There is a real album-oriented flow to Invitation, it’s expansively creative and emotionally broad. The feral roar of “Drone Strike” rallies against the military’s drone missile attacks with wooly guitars and infectious, kiss-off hooks. The song’s accompanying performance video is visceral and vibey, aptly representing the urgency and guts of the song with a captivating live-at-a-party performance. “Space Girl” swaggers along garage rock style, prurient and playful; fittingly, it’s accompanying video is endearingly clever and cheeky. The chillingly atmospheric “Howdy From Hades” is gorgeously mournful ballad on heroin addiction.
“Howdy From Hades,” along with the hard rocking “Father’s Son,” alludes to Heller’s tumultuous childhood. He grew up on a farm with a heroin-addicted mother who eventually succumbed to her demons. “There were a lot of scary people around,” he recalls. “I sometimes lived in the barn because I was too frightened to go in the house. People feel like it’s a sad story, but I’m not about letting that define me. I learned how to do everything myself, and it’s informed the approach I’ve taken with these records.”

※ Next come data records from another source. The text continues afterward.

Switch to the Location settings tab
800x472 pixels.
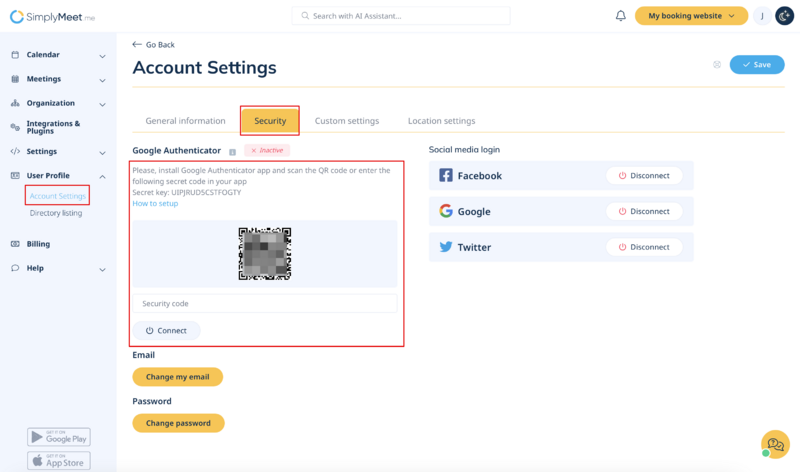click(441, 121)
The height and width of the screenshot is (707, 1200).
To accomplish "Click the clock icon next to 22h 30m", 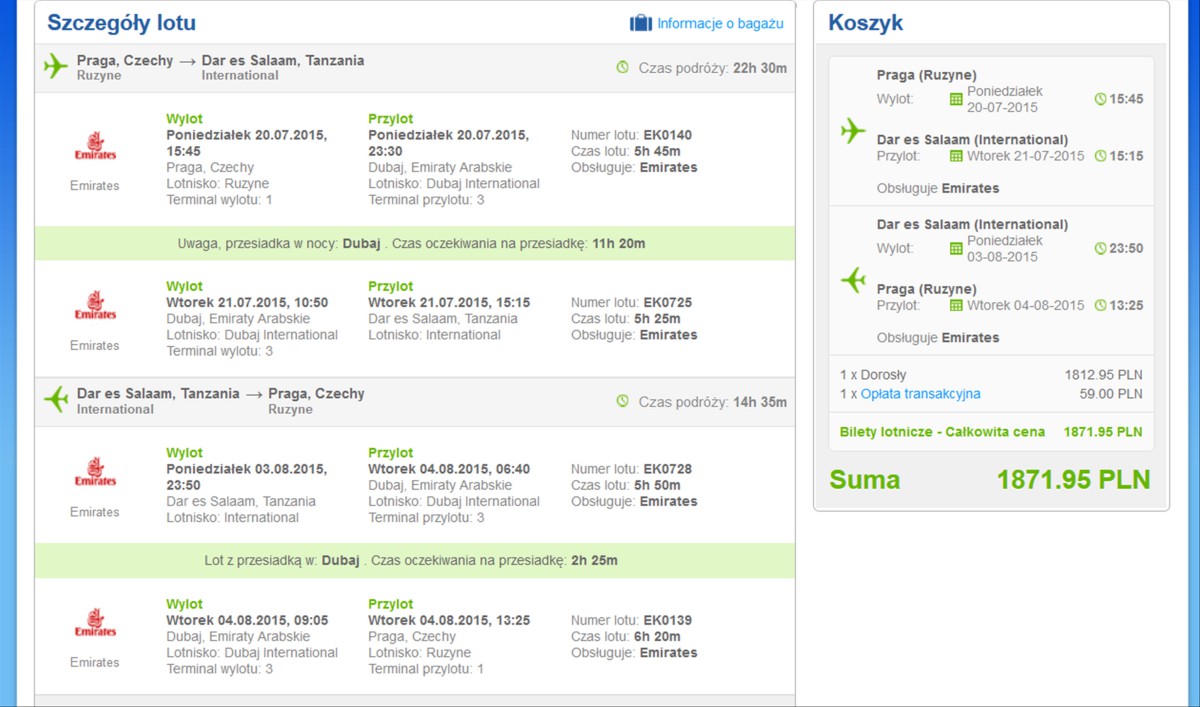I will tap(623, 67).
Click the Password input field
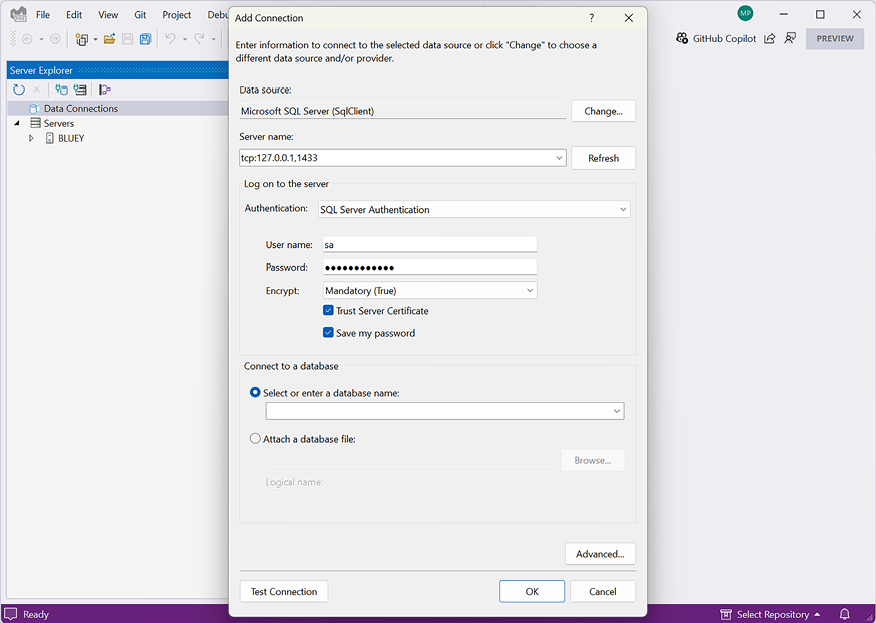This screenshot has height=623, width=876. coord(430,267)
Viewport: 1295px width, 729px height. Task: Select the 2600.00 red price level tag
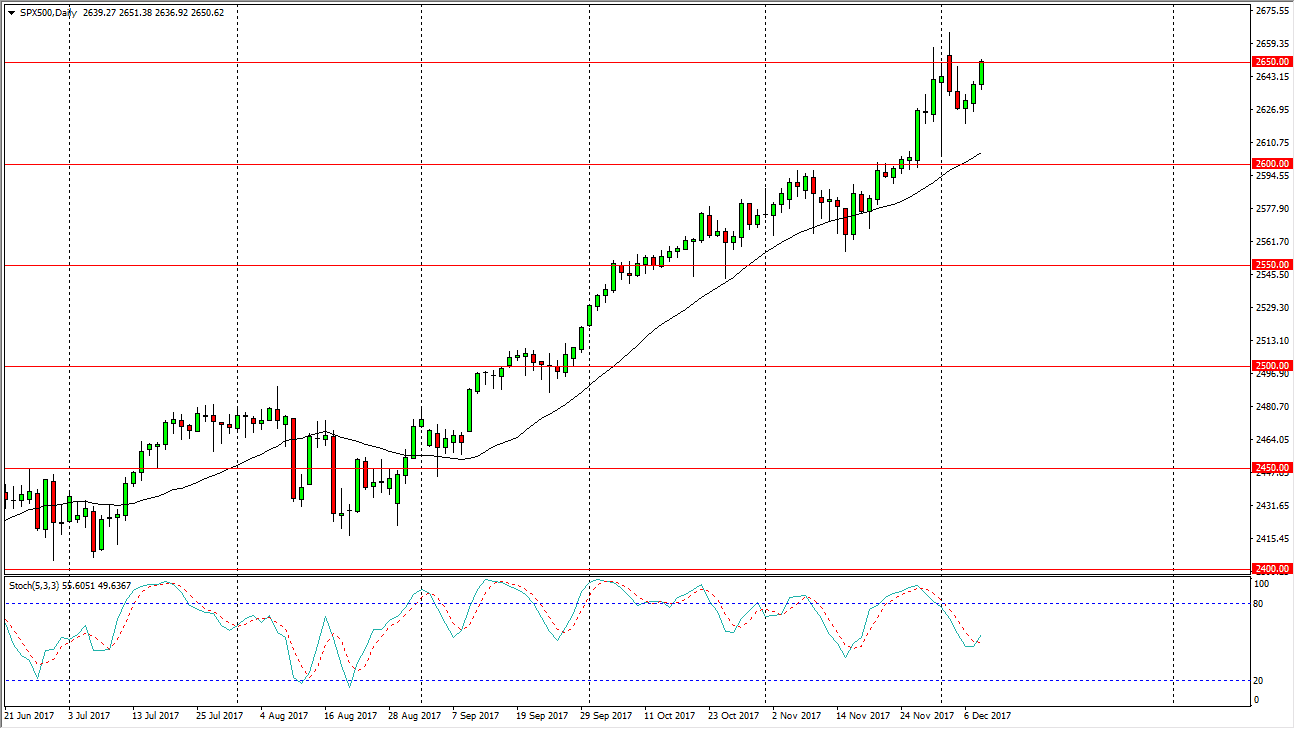(x=1270, y=162)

Through the female character in “Howdy From Hades” he does reveal some painful insights from growing up. “That song is about a girl in NYC addicted to heroin. She would sometimes say she was coming by and I would wait for her for hours. It felt like I was reliving my childhood, waiting for someone to come by that never showed up.” Here Heller’s writing is poetic and blunt. He writes starkly with a lines like: “She said Detroit seems like a nice place to die, and if the drugs don't take me, and the saints wont save me, then I guess I'll just have to stare at the walls and cry, cry, cry.” And contrasts those lyrics with rich, stinging metaphorical prose like: “Drunk into a stupor, drunk into a haze, shot into a dark hole at the mouth of the bay, and as the river ran past me, there was nothing I could do or say, except I already sold my soul to the devil how much more can a man pay?”

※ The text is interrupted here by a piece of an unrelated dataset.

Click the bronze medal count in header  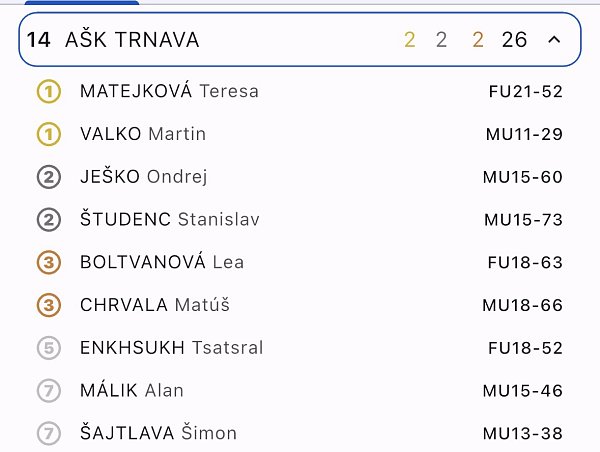tap(478, 40)
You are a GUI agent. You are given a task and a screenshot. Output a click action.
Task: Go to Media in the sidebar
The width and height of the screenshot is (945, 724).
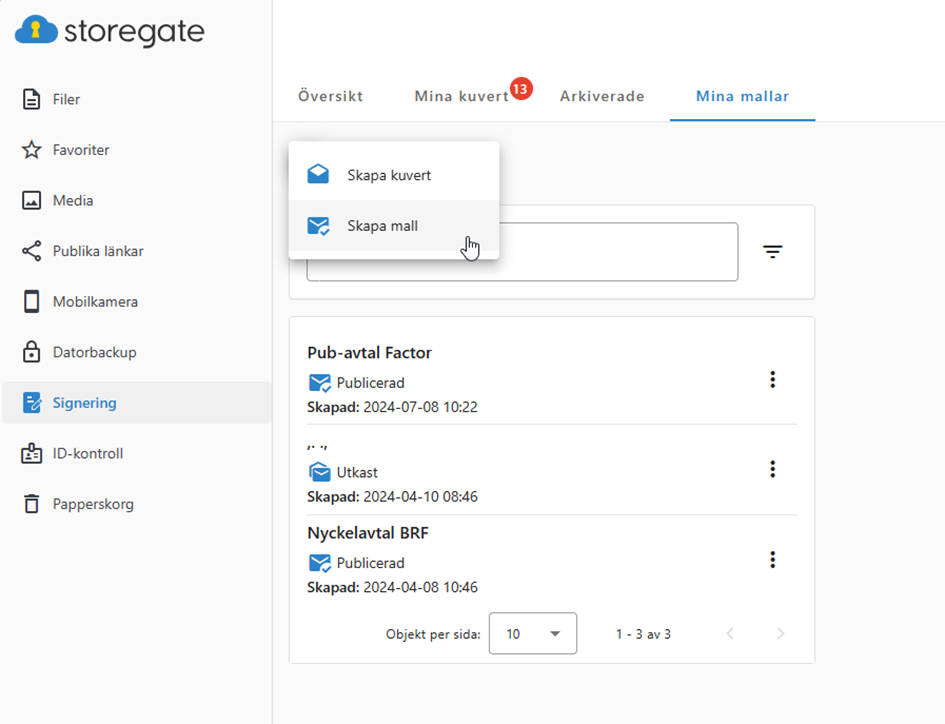click(x=72, y=201)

The album was produced by David Pollock at Super Natural Sound in Oregon City. Pollock’s audio verite approach to production is warm, defined, and gritty, the result of vintage equipment, tracking to tape, and a desire to capture the sweaty organic feel of musicians in the moment. Invitation features contributions from Tango Alpha Tango’s Nathan Trueb, slide guitar on “Jaclyn Of Spades,” Shenandoah Davis, vocals on “Dismay King,” and Heller’s close friend Katie Belle Van Zandt, daughter of Townes Van Zandt, whose artwork graces the album cover.
“I am not an angry person,” he says reflecting on his work. “I’m just fighting against the biggest corporations, the NRA, the Army, the gun lobby, and Hollywood where they make movies that make guns look cool. I write songs that promote love.”